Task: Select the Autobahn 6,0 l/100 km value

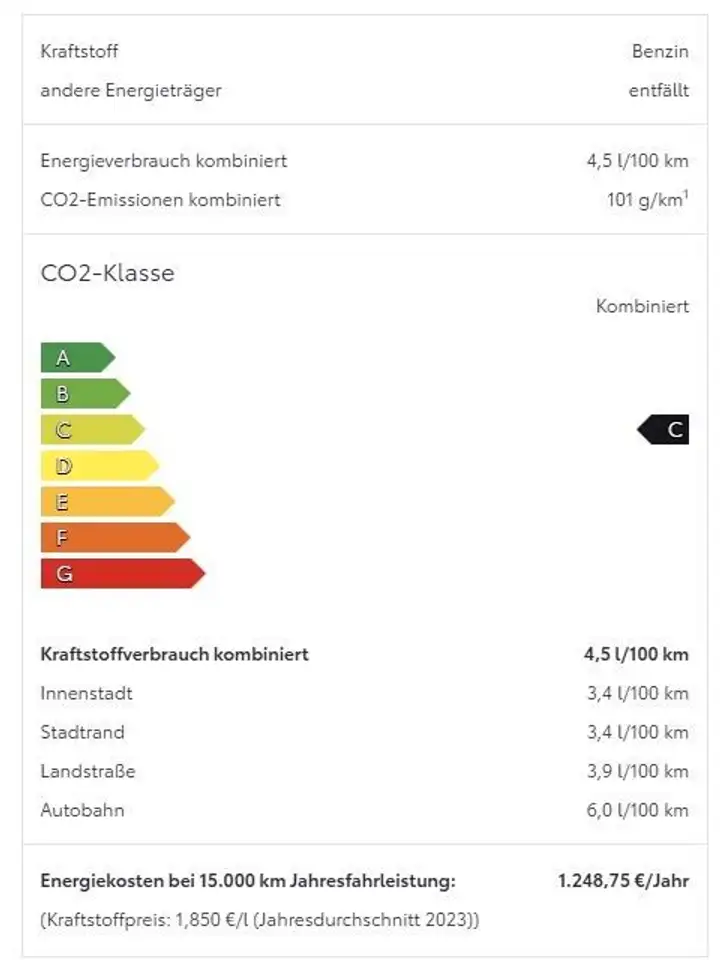Action: pos(637,810)
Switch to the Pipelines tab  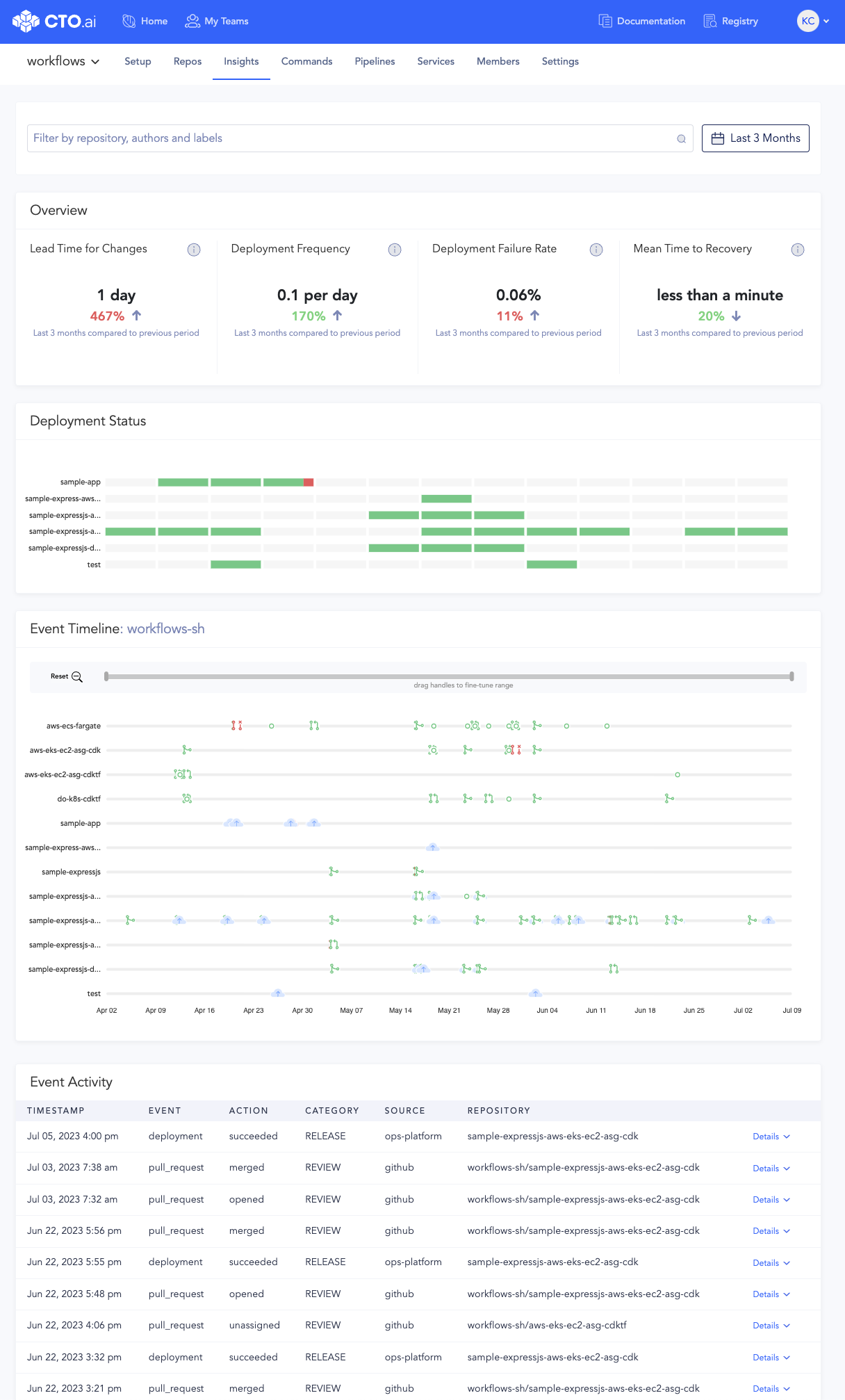[x=375, y=61]
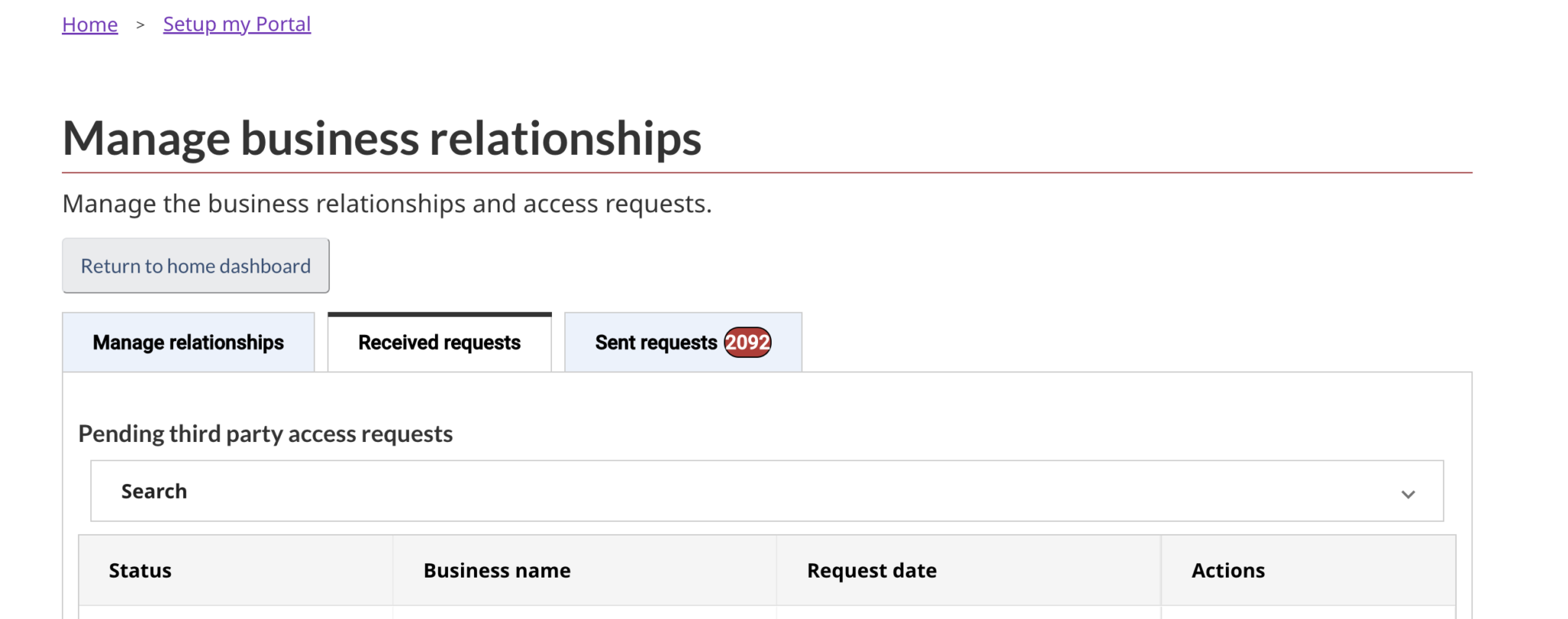Open the Home breadcrumb link
Viewport: 1568px width, 619px height.
[x=90, y=25]
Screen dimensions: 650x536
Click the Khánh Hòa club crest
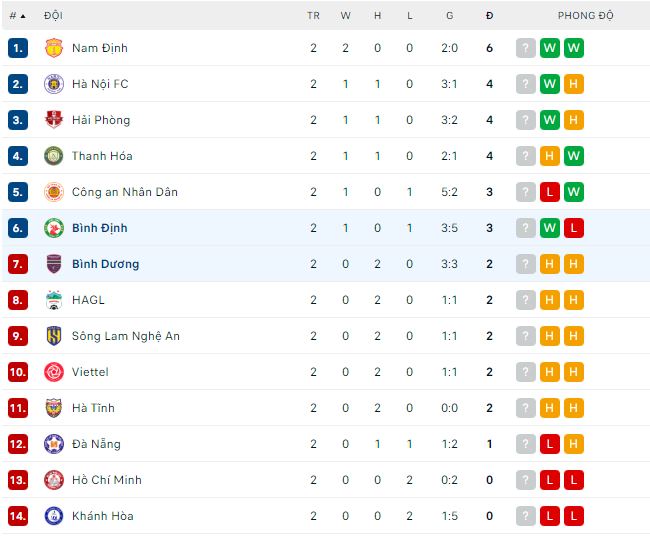click(54, 516)
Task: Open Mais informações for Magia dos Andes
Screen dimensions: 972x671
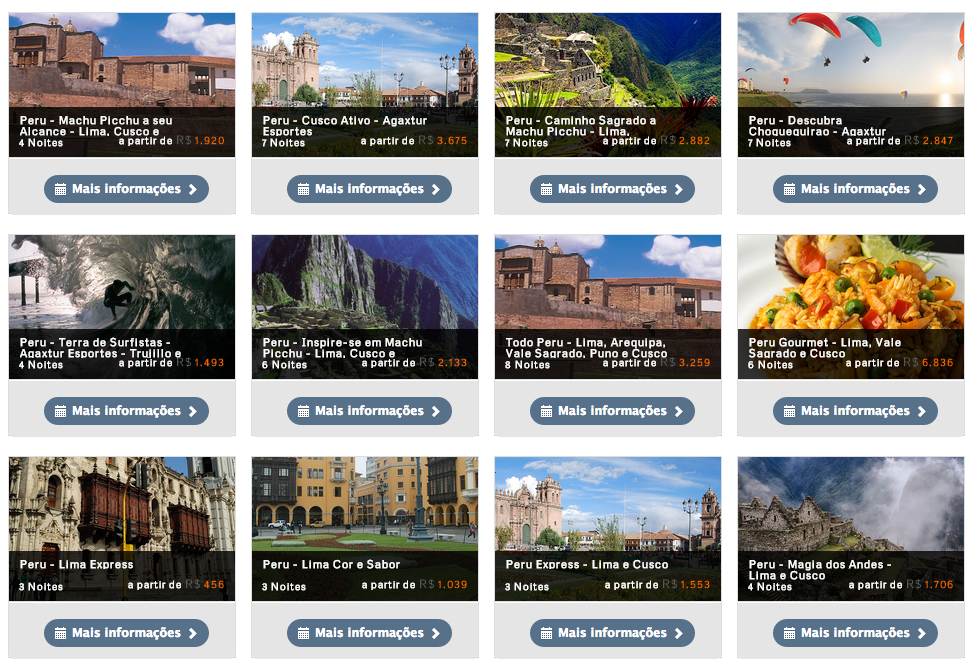Action: pyautogui.click(x=855, y=633)
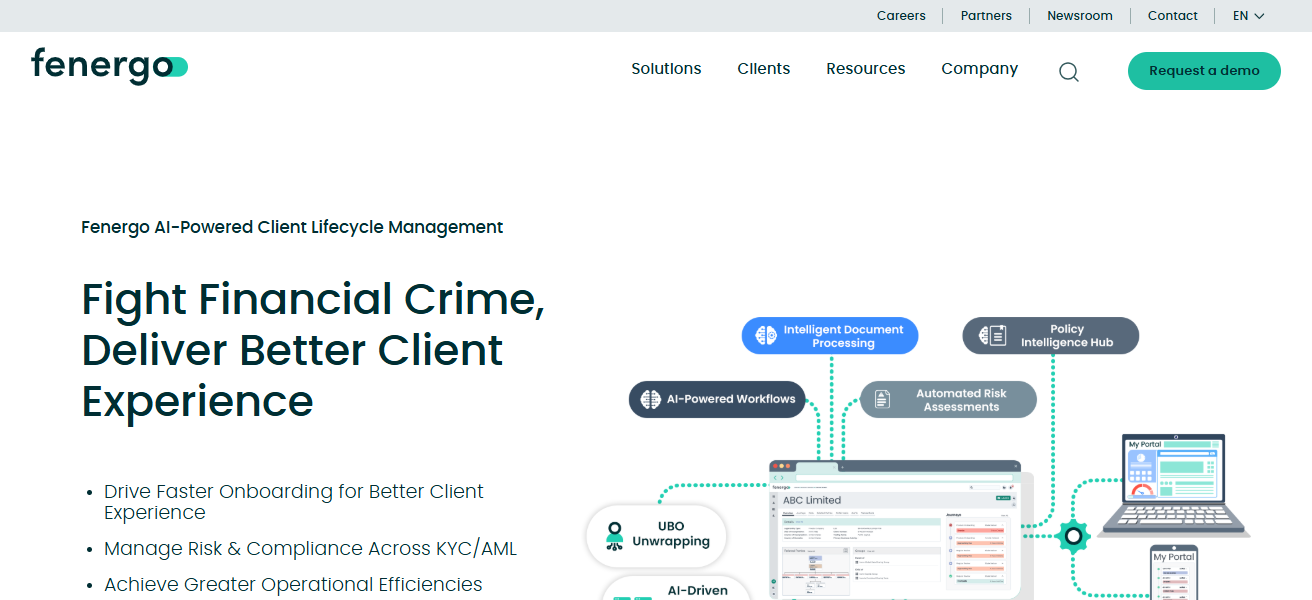Open the Company navigation menu
1312x600 pixels.
click(979, 69)
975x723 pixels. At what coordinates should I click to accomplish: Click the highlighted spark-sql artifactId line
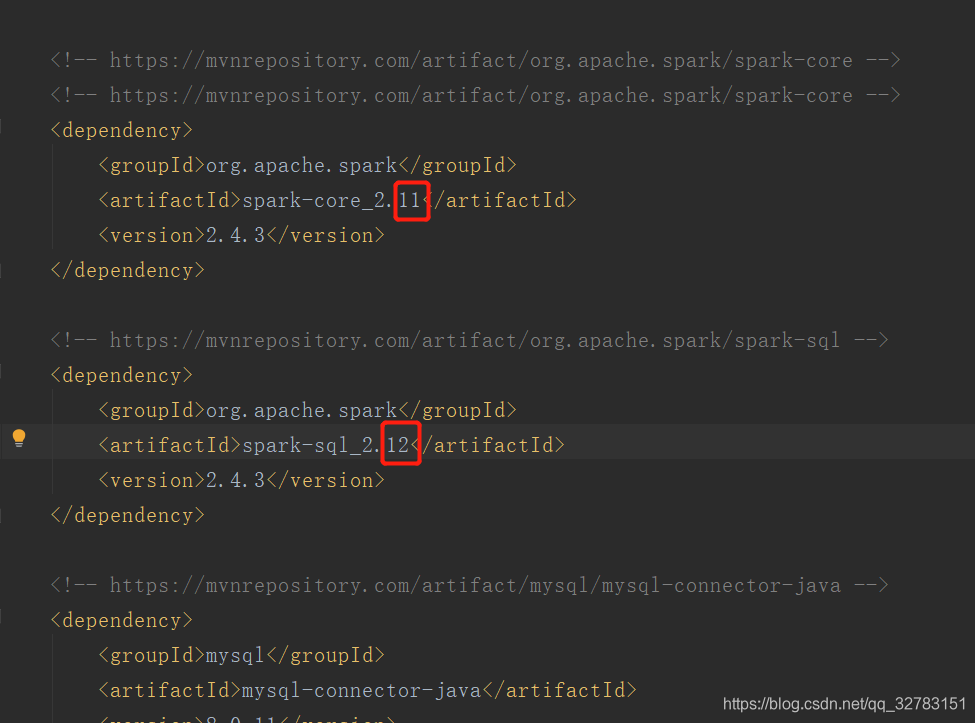tap(330, 444)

────

How to complete this task:
Quote exactly the lines from the one that contains "Screen dimensions: 650x536" through the end of the listing above, both ends included, leaving out the pictures.

Exercise answer:
Screen dimensions: 650x536
Click the Khánh Hòa club crest
click(54, 516)
Task: Open Mais informações for Magia dos Andes
Screen dimensions: 972x671
Action: pyautogui.click(x=855, y=633)
Open the Company navigation menu
1312x600 pixels.
click(979, 69)
975x723 pixels. At what coordinates should I click to accomplish: Click the highlighted spark-sql artifactId line
tap(330, 444)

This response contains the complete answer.